Circella E., Pennelli D., Tagliabue S., Di Paola G., Camarda A.

Le infezioni da Escherichia (E.) coli  nel pollame sono causa di patologie sistemiche e localizzate (Barnes et al.,  2008). L’impatto economico di tali patologie nell’industria avicola, legato alla mortalità ed ai cali produttivi ha orientato la ricerca verso l’analisi degli stipiti di E. coli coinvolti.
Alcuni sierogruppi come O78, O1, O2 sono più frequentemente associati alla colibacillosi nel pollame (Barnes et al., 2008), sebbene negli anni sia stato riportato il coinvolgimento anche di numerosi altri (Rodriguez-Siek et al., 2005; Circella et al., 2009). Per quanto riguarda i fattori di virulenza che possono rendere uno stipite potenzialmente più patogeno, recentemente numerose ricerche sono state mirate ad identificare i geni che, se espressi, possono aumentare la patogenicità del germe e che possano fungere da markers di virulenza (Ngeleka et al. 2002; Johnson et al. 2006; Johnson et al., 2008).

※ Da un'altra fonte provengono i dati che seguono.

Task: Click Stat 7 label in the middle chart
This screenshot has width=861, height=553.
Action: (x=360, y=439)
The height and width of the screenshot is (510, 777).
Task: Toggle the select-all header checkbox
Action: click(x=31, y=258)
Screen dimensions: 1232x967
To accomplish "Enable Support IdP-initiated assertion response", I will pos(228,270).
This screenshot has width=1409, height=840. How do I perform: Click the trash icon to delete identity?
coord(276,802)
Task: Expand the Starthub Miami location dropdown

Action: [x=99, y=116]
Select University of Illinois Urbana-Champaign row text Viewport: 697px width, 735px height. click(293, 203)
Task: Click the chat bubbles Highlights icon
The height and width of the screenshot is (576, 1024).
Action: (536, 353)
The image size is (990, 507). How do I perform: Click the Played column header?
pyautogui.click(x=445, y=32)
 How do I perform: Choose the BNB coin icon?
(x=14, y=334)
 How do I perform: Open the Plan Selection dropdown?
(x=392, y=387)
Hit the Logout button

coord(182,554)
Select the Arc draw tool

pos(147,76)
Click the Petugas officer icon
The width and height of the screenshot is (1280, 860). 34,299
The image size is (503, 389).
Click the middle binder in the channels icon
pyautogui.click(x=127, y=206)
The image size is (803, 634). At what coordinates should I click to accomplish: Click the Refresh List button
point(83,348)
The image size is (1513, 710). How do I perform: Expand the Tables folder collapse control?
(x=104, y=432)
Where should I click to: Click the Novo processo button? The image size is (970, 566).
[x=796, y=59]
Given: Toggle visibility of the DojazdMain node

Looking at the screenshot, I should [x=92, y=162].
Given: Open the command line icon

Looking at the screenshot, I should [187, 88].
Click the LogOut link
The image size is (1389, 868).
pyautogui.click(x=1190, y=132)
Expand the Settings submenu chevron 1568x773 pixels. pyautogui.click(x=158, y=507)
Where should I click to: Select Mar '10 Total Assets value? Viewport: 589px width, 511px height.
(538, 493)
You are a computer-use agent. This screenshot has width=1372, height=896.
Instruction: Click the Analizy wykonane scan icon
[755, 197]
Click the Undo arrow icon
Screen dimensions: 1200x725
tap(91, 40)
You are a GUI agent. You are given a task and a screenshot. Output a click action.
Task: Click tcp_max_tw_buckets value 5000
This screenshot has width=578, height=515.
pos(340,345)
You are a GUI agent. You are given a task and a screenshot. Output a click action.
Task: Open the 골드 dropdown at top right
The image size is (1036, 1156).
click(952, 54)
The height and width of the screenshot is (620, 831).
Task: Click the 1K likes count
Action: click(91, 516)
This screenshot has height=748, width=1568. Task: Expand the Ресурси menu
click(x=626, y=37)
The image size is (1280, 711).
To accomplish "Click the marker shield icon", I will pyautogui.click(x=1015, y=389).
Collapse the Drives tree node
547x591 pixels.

Lo scopo di questo lavoro è stato quello di analizzare, in E. coli isolati da galline ovaiole affette da colibacillosi ed ovaiole clinicamente sane, la distribuzione di otto diversi geni di potenziale virulenza (Ewers et al. 2005), al fine di individuare i più significativi come markers, in relazione alla loro reale incidenza in stipiti patogeni. È stato inoltre valutato il sierogruppo di ppartenenza degli isolati al fine di identificare quelli più frequentemente associati a malattia nel nostro territorio e la distribuzione, in questi, dei geni di virulenza risultati più significativi.